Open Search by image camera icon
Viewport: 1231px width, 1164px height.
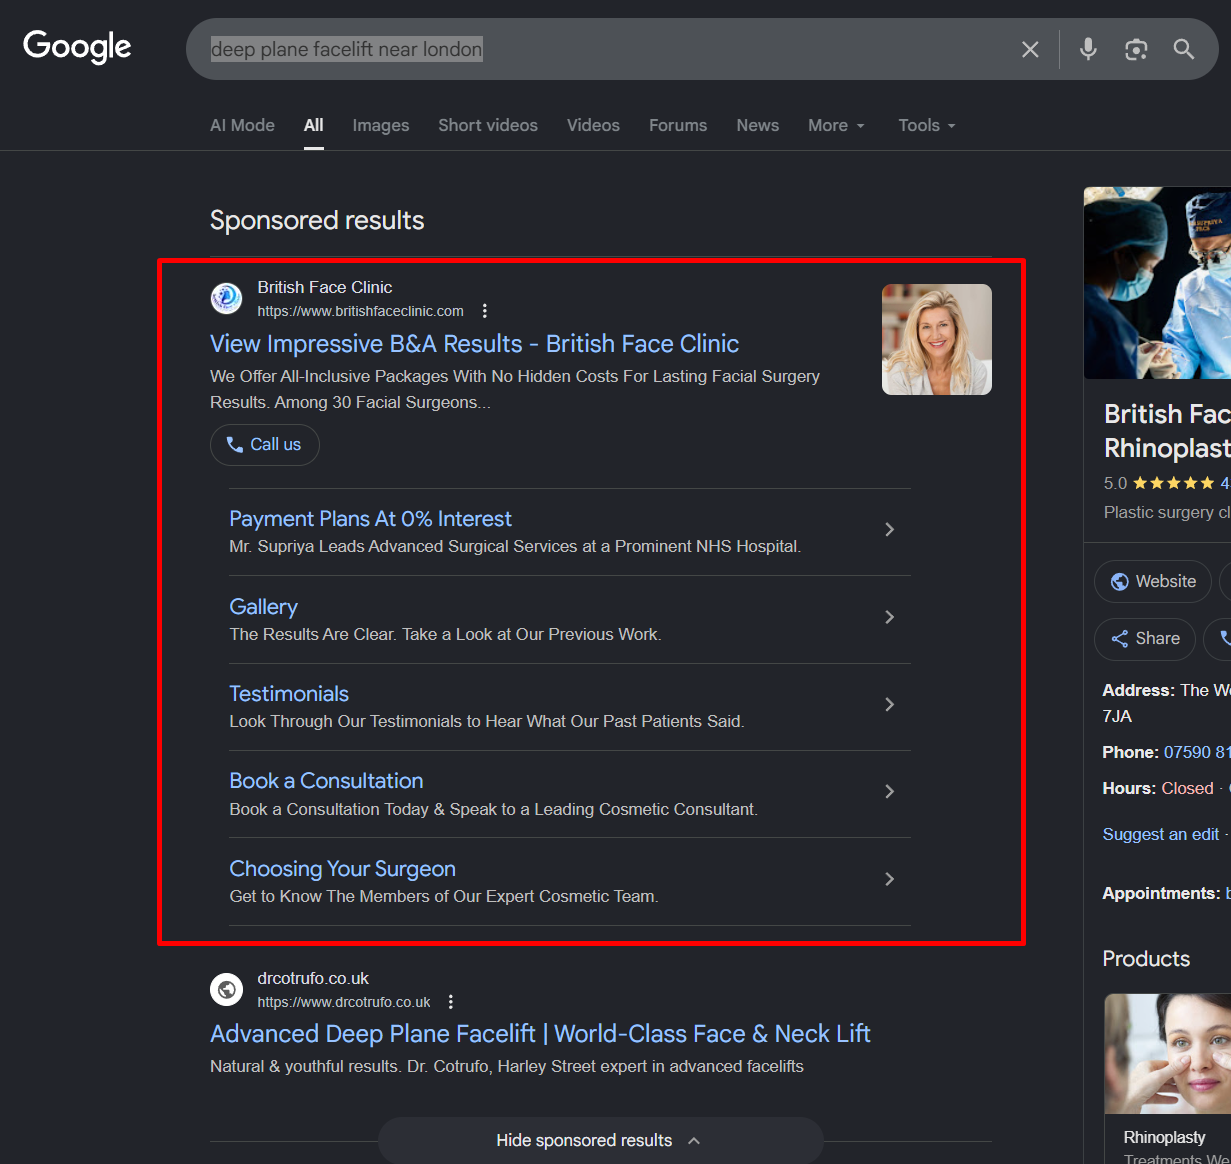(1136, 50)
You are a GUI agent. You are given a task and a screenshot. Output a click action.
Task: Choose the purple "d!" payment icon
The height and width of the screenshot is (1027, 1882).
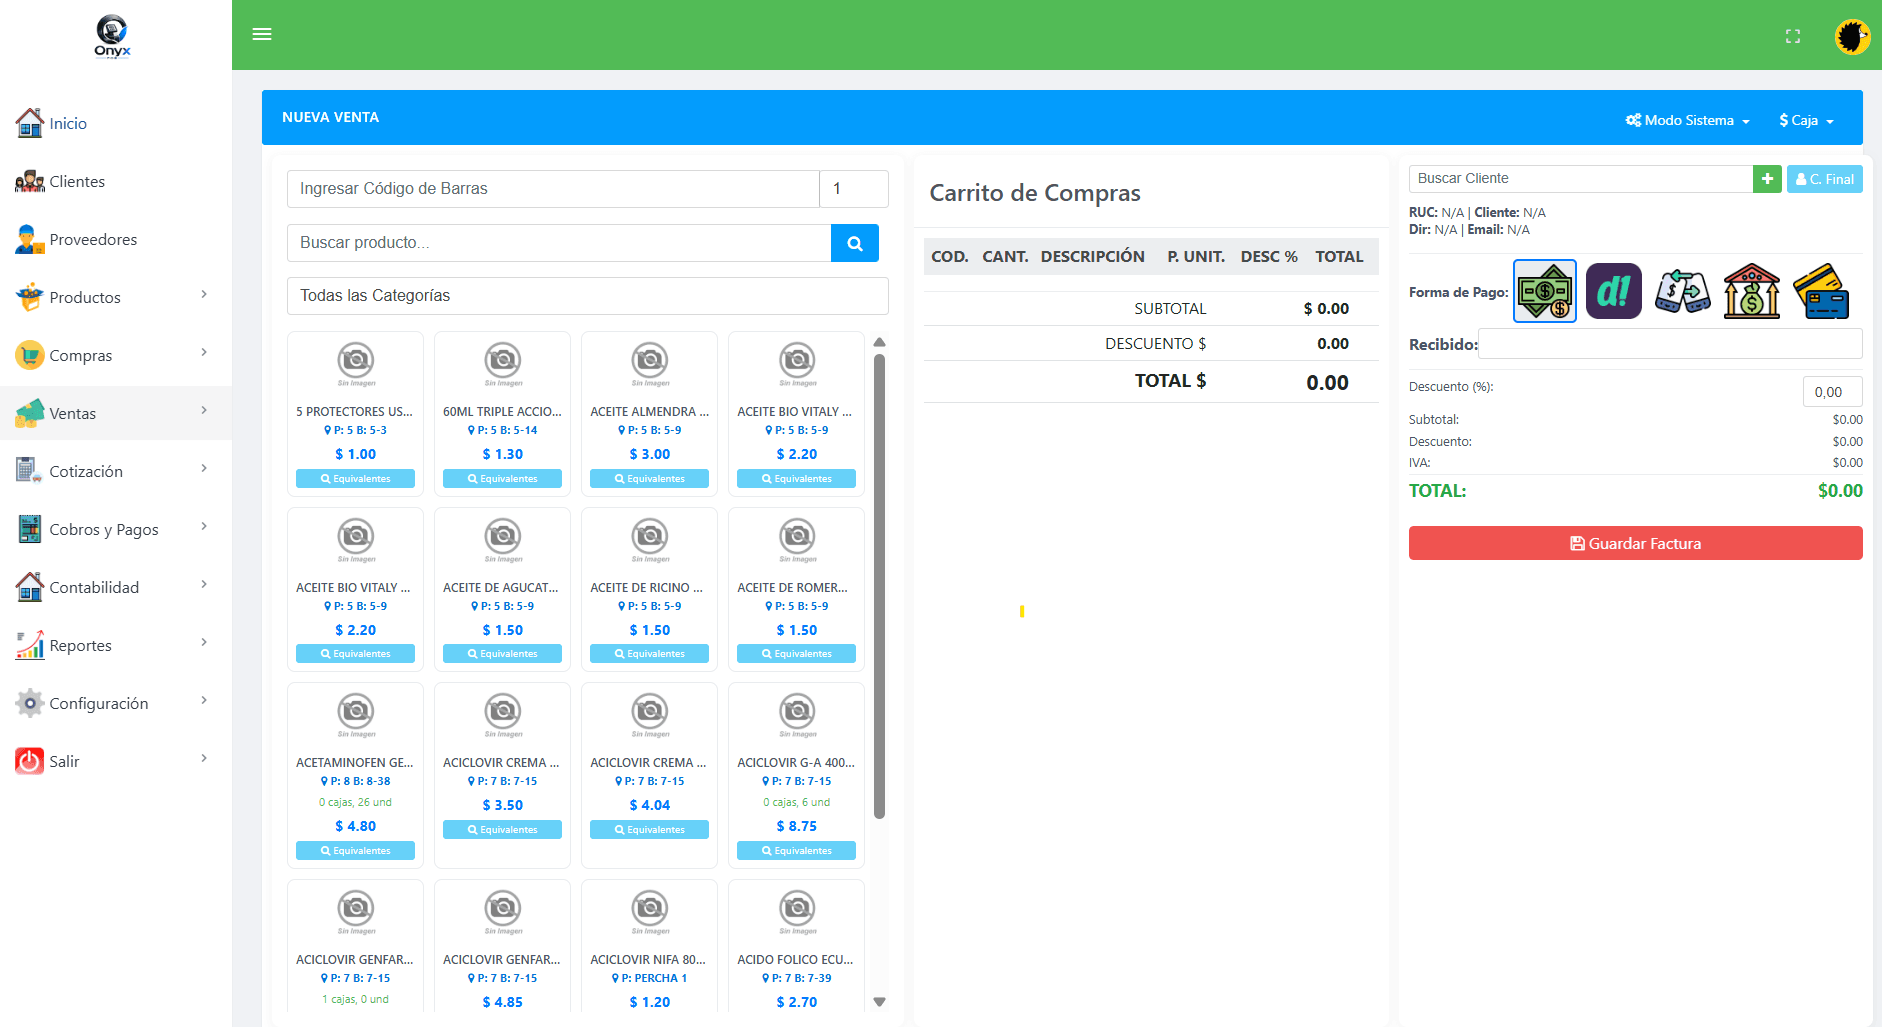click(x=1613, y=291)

---

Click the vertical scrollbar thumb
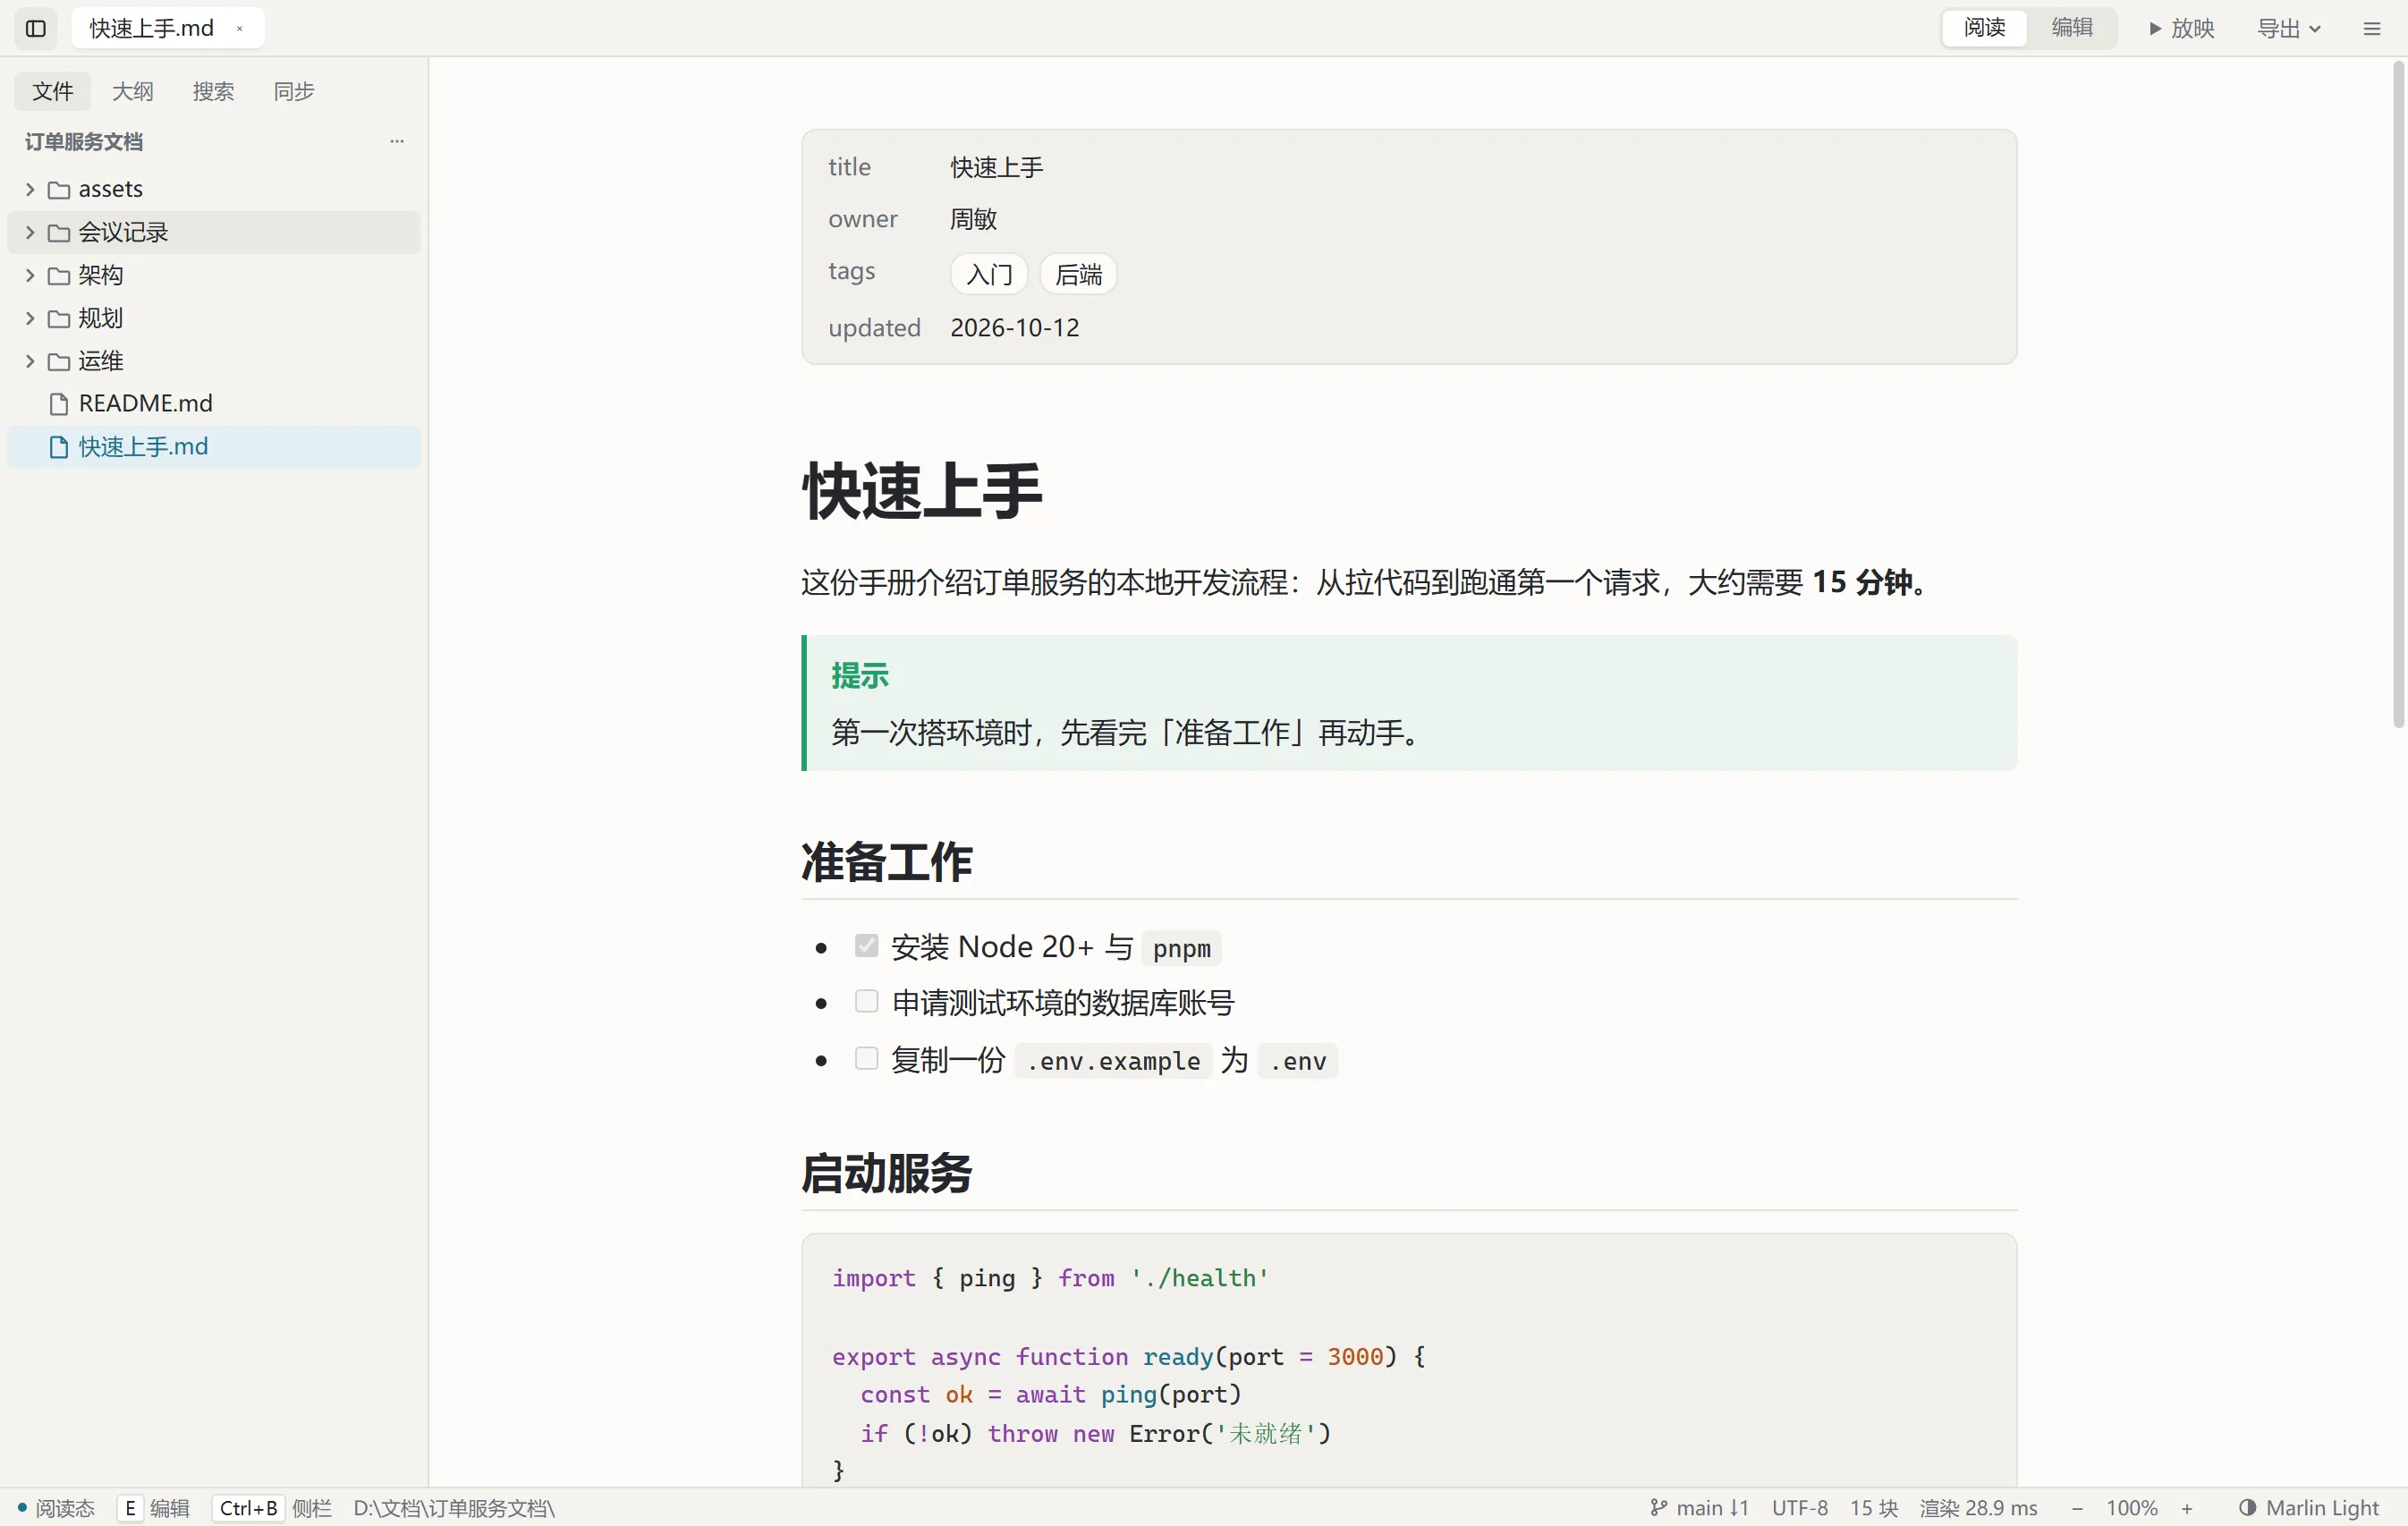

Task description:
Reproduce word for word everything in the records from the line containing "You are a GUI" down to the line containing "click(x=1613, y=291)", including both of those lines. Leave the pictures out.

Exercise output:
You are a GUI agent. You are given a task and a screenshot. Output a click action.
Task: Choose the purple "d!" payment icon
The height and width of the screenshot is (1027, 1882).
click(x=1613, y=291)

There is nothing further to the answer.